Good things of day begin to droop and drowse;

Whiles night's black agents to their prey do rouse."

That man shut his eyes and imagined more than other men could see with their eyes wide open even when among the scenes depicted. The light does "thicken," and the darkness creeps upon us and wraps us in its mantle unawares.

Birnam Wood.

Birnam, a wooded hill on the bank of the Tay, is about twelve miles from Dunsinane or Dunsinnane Hill, the traditional stronghold of Macbeth the Giant, as the usurper was known to the country people. According to the common story, when Macbeth heard from his spies of the coming of Malcolm Canmore's troops from Birnam with branches in their hands, he recalled the prophecy of the witches, and, despairing of holding the castle against them, deserted it and fled, pursued by Malcolm, up the opposite hill, where finding it impossible to escape, he threw himself from a precipice and was killed on the rocks below. His place of burial is still shown at a spot called Lang Man's Grave, not far from the road where Banquo is said to have been murdered.

Some Shakesperean scholars have thought that the great bard must have collected the materials for his tragedy upon the site. It is well known that Her Majesty's Players exhibited at Perth in 1589, and it is not impossible that Shakespeare may have been among them; but it is scarcely probable. The play follows very closely the history of Macbeth as narrated by Hollinshed, in which the usurper falls in single combat with Macduff, and there can be little doubt that Shakespeare derived his facts from the chronicle rather than from personal investigation.

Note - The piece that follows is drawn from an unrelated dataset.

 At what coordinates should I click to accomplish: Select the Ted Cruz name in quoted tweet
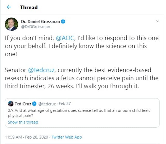23,104
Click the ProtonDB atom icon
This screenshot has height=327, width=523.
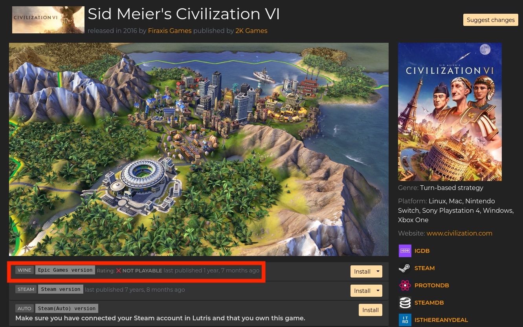click(405, 285)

It is very evident, however, that Dunsinane was anciently a strong military post. The hill, which rises about eight hundred feet above its base, is steep and difficult of access on all sides but one, where are traces of a winding road cut into the rock. Its flat summit was once defended by a strong rampart, which, judging from its remains, must have been of considerable height and thickness. The area enclosed by it is more than two hundred feet long.


Pitlochrie, July 30-31.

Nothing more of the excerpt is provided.